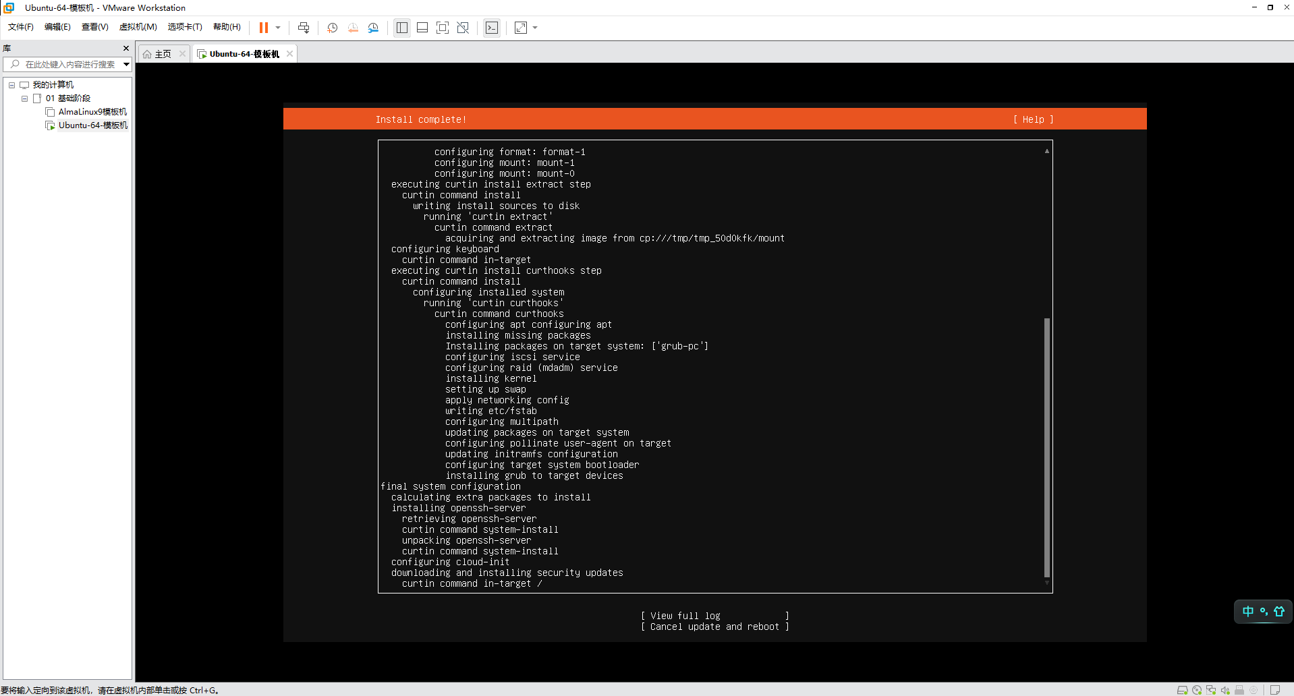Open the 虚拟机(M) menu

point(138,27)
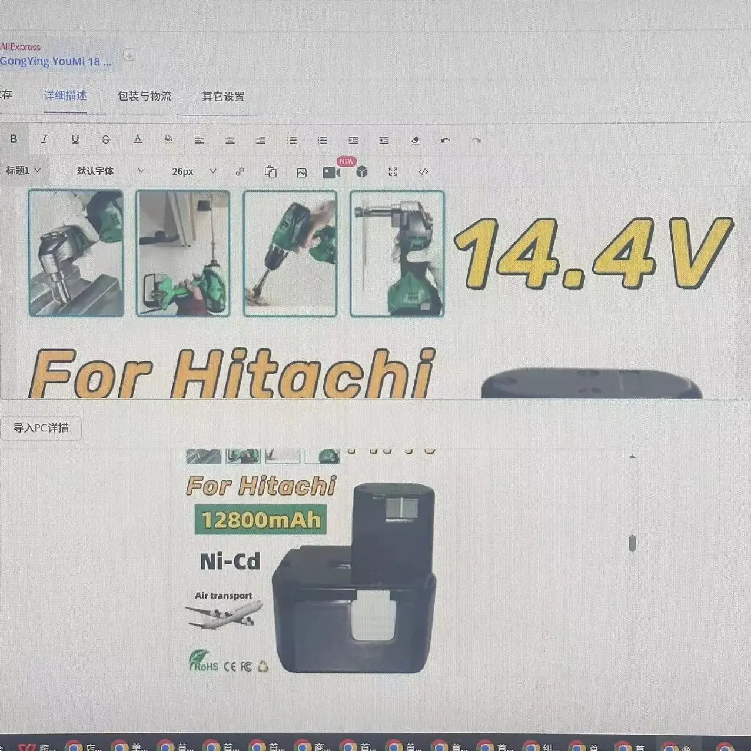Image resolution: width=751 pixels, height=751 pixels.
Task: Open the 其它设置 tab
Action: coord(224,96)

....

SET PROBLEM - Copy out the entries verbatim, starting with the line that contains "point(138,27)" and going on through the last line of the entries. Leave the pictures out of your answer.

WRITTEN SOLUTION -
point(138,27)
Image resolution: width=751 pixels, height=751 pixels.
Task: Open the 其它设置 tab
Action: coord(224,96)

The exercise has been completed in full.